WORK TO COMPLETE:
Since the copy must match the original, write out each record word for word, skipping only the pictures.

EXCERPTED DATA:

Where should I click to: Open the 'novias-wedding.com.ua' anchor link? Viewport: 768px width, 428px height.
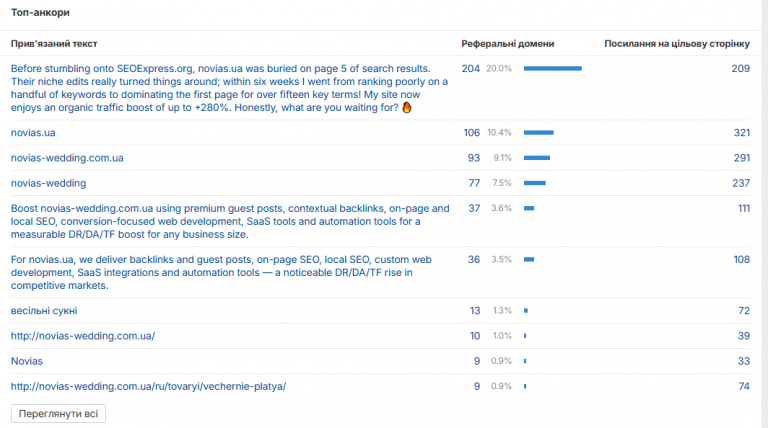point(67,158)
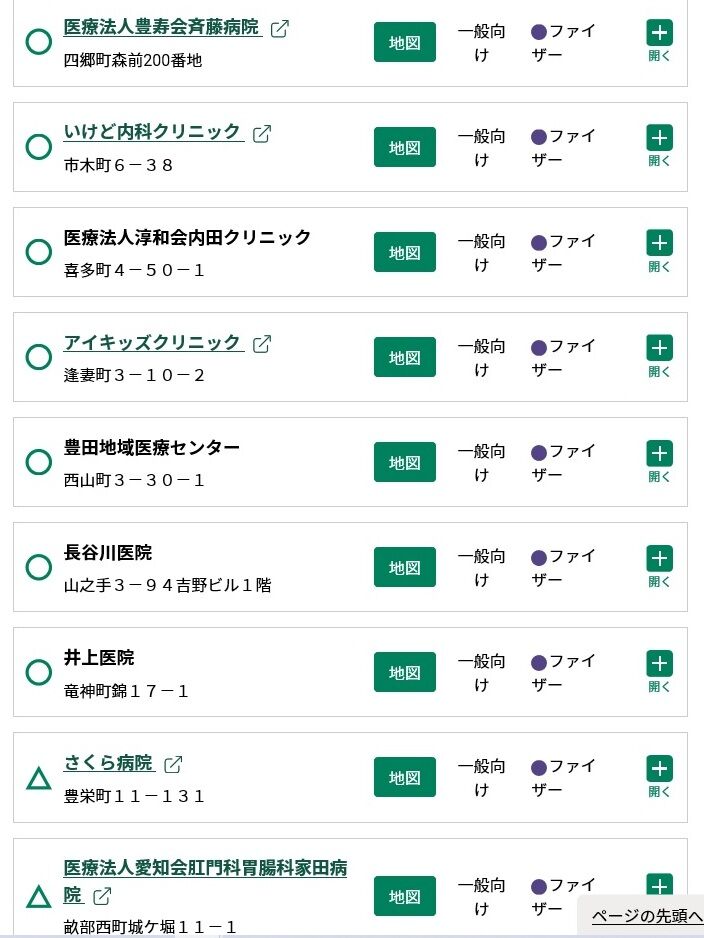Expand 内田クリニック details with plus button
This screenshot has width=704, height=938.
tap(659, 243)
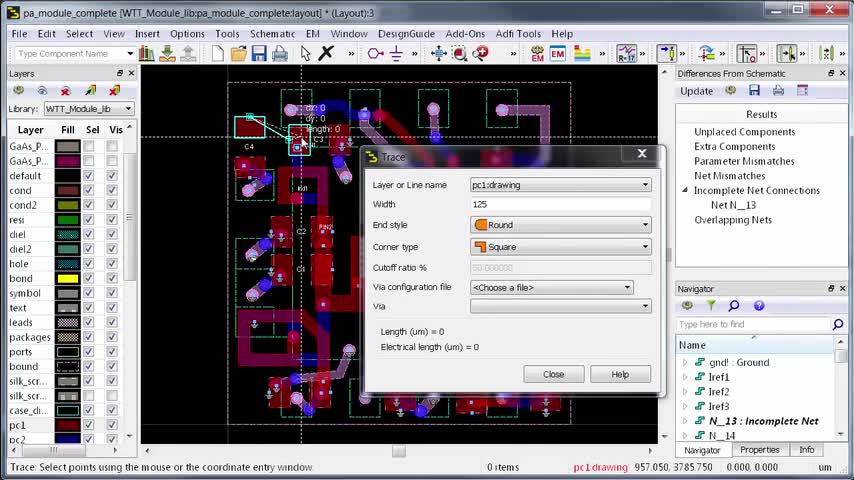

ANSWER AREA:
Where should I click to: Open the 'novias-wedding.com.ua' anchor link? Viewport: 768px width, 428px height.
point(67,158)
Expand 内田クリニック details with plus button
This screenshot has width=704, height=938.
tap(659, 243)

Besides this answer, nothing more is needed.